--- Kutipan Terpilih ---
========================

Malang Post – Kebijakan penaikan tarif cukai hasil tembakau atau CHT, kurang efektif dalam menekan angka prevalensi merokok. Sebaliknya justru lebih banyak berdampak pada penurunan jumlah pabrikan rokok dan peningkatan peredaran rokok ilegal.
Direktur Pusat Penelitian Kebijakan Ekonomi Fakultas Ekonomi dan Bisnis Universitas Brawijaya, Prof. Candra Fajri Ananda, mengatakan, pemerintah di dalam menentukan kebijakan cukai saat ini, bersandar pada empat pilar kebijakan. Yang meliputi pengendalian konsumsi, keberlangsungan tenaga kerja, optimalisasi penerimaan negara dan peredaran rokok ilegal.
“Dalam hal pengendalian konsumsi dan optimalisasi penerimaan negara, pemerintah masih bertumpu pada mekanisme harga. Sehingga kenaikan tarif cukai dilakukan setiap tahun,” katanya pada Focus Group Discussion, Merajut Keseimbangan Industri Hasil Tembakau (IHT) di Indonesia, di Malang, Selasa (30/8/2022).
Secara empiris dia menilai, kebijakan tarif ini hanya berhasil menekan secara signifikan penurunan prevalensi perokok usia dini, sampai 3,81 persen di tahun 2021 dan capaian ini sudah sesuai target RPJMN 2019-2024.
Namun, indikator prevalensi perokok usia ≥ 15 tahun tidak mengalami perubahan yang signifikan selama hampir 15 tahun sejak 2007. Hal ini menjadi indikasi bahwa kebijakan kenaikan cukai untuk menekan prevalensi merokok kurang efektif.
Kebijakan cukai yang dilakukan selama ini, kata dia, justru lebih banyak menyebabkan trade off, dimana kenaikan tarif cukai dan harga rokok yang excessive setiap tahunnya, lebih banyak berdampak pada penurunan jumlah pabrikan rokok dan peningkatan peredaran rokok ilegal, dibandingkan dengan penurunan jumlah prevalensi merokok.
Data menunjukan, terjadi penurunan jumlah pabrikan rokok, di mana pada tahun 2007 jumlah pabrikan rokok mencapai 4.793. Namun pada tahun 2021 hanya tersisa 1.003 pabrikan rokok.
Selain itu, kata Guru Besar Ilmu Ekonomi FEB UB itu, volume produksi IHT menunjukkan tren penurunan dan juga penurunan pertumbuhan produksi. Data Direktorat Bea cukai menunjukkan volume produksi turun sekitar 30 miliar batang dari tahun 2019.

========================

--- Data yang Ditampilkan ---
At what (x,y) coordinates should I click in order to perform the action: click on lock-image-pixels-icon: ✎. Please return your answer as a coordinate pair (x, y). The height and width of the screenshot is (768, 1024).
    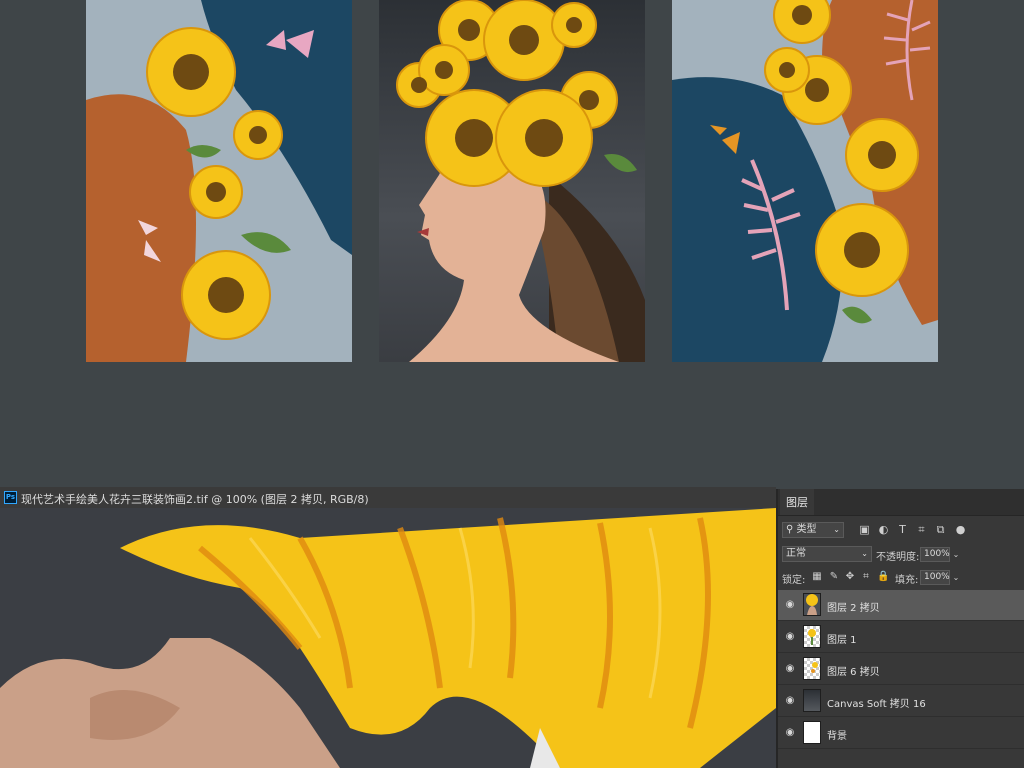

========================

--- Uraian Tugas ---
Salin dengan tepat bagian kutipan tentang cukai hasil tembakau yang dimulai dengan kata-kata "Secara empiris dia" dan berakhir dengan "merokok kurang efektif.". Data tersebut merupakan bahan tersendiri yang terpisah dari kutipan.

--- Kotak Jawaban ---
Secara empiris dia menilai, kebijakan tarif ini hanya berhasil menekan secara signifikan penurunan prevalensi perokok usia dini, sampai 3,81 persen di tahun 2021 dan capaian ini sudah sesuai target RPJMN 2019-2024.
Namun, indikator prevalensi perokok usia ≥ 15 tahun tidak mengalami perubahan yang signifikan selama hampir 15 tahun sejak 2007. Hal ini menjadi indikasi bahwa kebijakan kenaikan cukai untuk menekan prevalensi merokok kurang efektif.